**Source document:**
>>>

Yes, because that's similar to core scheduling but inside the kernel
(let's call it "kernel core scheduling").

I think the benefit of this approach would be that it should be much
simpler to implement and less invasive than ASI, and it doesn't preclude
to later do ASI: ASI can be done in addition and provide an extra level
of mitigation in case some sensitive is still accessed by KVM. Also it
would provide the critical sibling CPU synchronization mechanism that
we also need with ASI.

I did some prototyping to implement this kernel core scheduling a while
ago (and then get diverted on other stuff) but so far performances have
been abyssal especially when doing a strict synchronization between
sibling CPUs. I am planning go back and do more investigations when I
have cycles but probably not that soon.


alex.

[4] https://lore.kernel.org/lkml/20200504144939.11318-1-alexandre.chartre@oracle.com
[6] https://lore.kernel.org/lkml/20200815031908.1015049-1-joel@joelfernandes.org
[7] https://lore.kernel.org/lkml/20201109144425.270789-1-alexandre.chartre@oracle.com


> Background
> ==========
> Address Space Isolation is a comprehensive security mitigation for several types
> of speculative execution attacks. Even though the kernel already has several
> speculative execution vulnerability mitigations, some of them can be quite
> expensive if enabled fully e.g. to fully mitigate L1TF using the existing
> mechanisms requires doing an L1 cache flush on every single VM entry as well as
> disabling hyperthreading altogether. (Although core scheduling can provide some
> protection when hyperthreading is enabled, it is not sufficient by itself to
> protect against all leaks unless sibling hyperthread stunning is also performed
> on every VM exit.) ASI provides a much less expensive mitigation for such
> vulnerabilities while still providing an almost similar level of protection.
> 
> There are a couple of basic insights/assumptions behind ASI:
> 
> 1. Most execution paths in the kernel (especially during virtual machine
> execution) access only memory that is not particularly sensitive even if it were
> to get leaked to the executing process/VM (setting aside for a moment what
> exactly should be considered sensitive or non-sensitive).
> 2. Even when executing speculatively, the CPU can generally only bring memory
> that is mapped in the current page tables into its various caches and internal
> buffers.

<<<

Continue the mailing-list post on address space isolation, picking up right after its last sentence. The material that follows has no connection to the post on address space isolation.

**Collected data:**
>>>

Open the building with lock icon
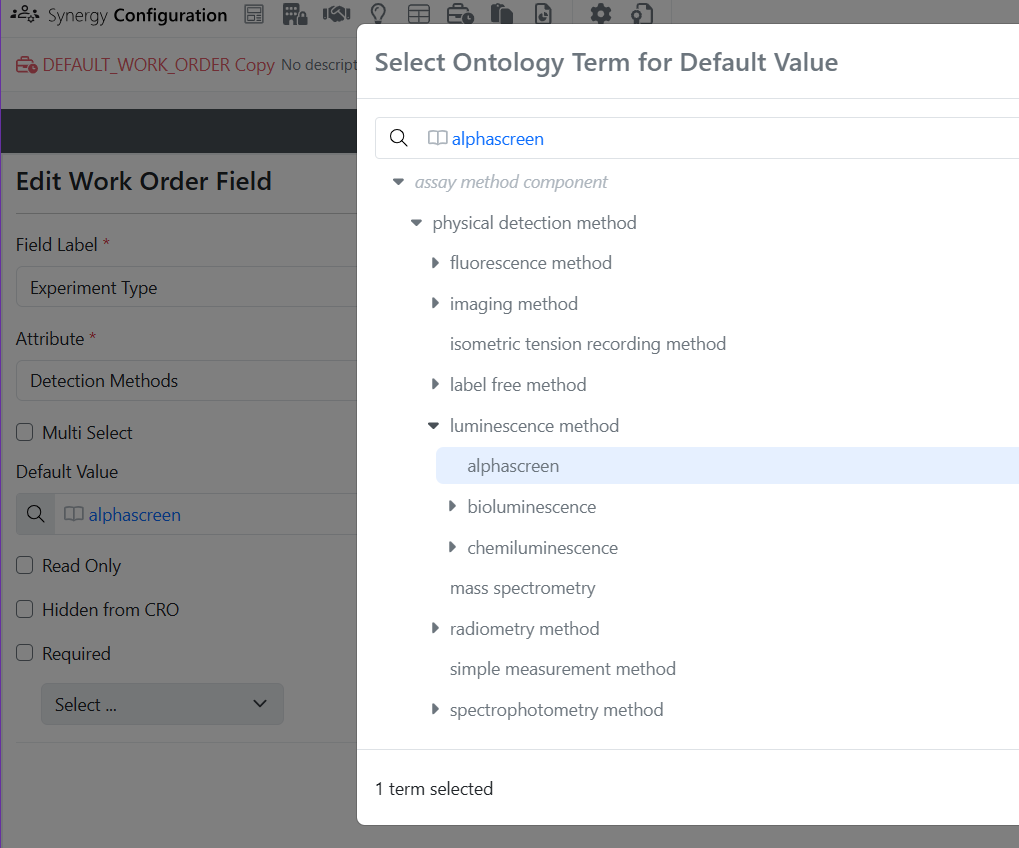The width and height of the screenshot is (1019, 848). pyautogui.click(x=294, y=14)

<<<

**Response for this exercise:**
> 
> Given these, the idea of using ASI to thwart speculative attacks is that we can
> execute the kernel using a restricted set of page tables most of the time and
> switch to the full unrestricted kernel address space only when the kernel needs
> to access something that is not mapped in the restricted address space. And we
> keep track of when a switch to the full kernel address space is done, so that
> before returning back to the process/VM, we can switch back to the restricted
> address space. In the paths where the kernel is able to execute entirely while
> remaining in the restricted address space, we can skip other mitigations for
> speculative execution attacks (such as L1 cache / micro-arch buffer flushes,
> sibling hyperthread stunning etc.). Only in the cases where we do end up
> switching the page tables, we perform these more expensive mitigations. Assuming
> that happens relatively infrequently, the performance can be significantly
> better compared to performing these mitigations all the time.
> 
> Please note that although we do have a sibling hyperthread stunning
> implementation internally, which is fully integrated with KVM-ASI, it is not
> included in this RFC for the time being. The earlier upstream proposal for
> sibling stunning [6] could potentially be integrated into an upstream ASI
> implementation.
> 
> Basic concepts
> ==============
> Different types of restricted address spaces are represented by different ASI
> classes. For instance, KVM-ASI is an ASI class used during VM execution. KPTI
> would be another ASI class. An ASI instance (struct asi) represents a single
> restricted address space. There is a separate ASI instance for each untrusted
> context (e.g. a userspace process, a VM, or even a single VCPU etc.) Note that
> there can be multiple untrusted security contexts (and thus multiple restricted
> address spaces) within a single process e.g. in the case of VMs, the userspace
> process is a different security context than the guest VM, and in principle,
> even each VCPU could be considered a separate security context (That would be
> primarily useful for securing nested virtualization).
> 
> In this RFC, a process can have at most one ASI instance of each class, though
> this is not an inherent limitation and multiple instances of the same class
> should eventually be supported. (A process can still have ASI instances of
> different classes e.g. KVM-ASI and KPTI.) In fact, in principle, it is not even
> entirely necessary to tie an ASI instance to a process. That is just a
> simplification for the initial implementation.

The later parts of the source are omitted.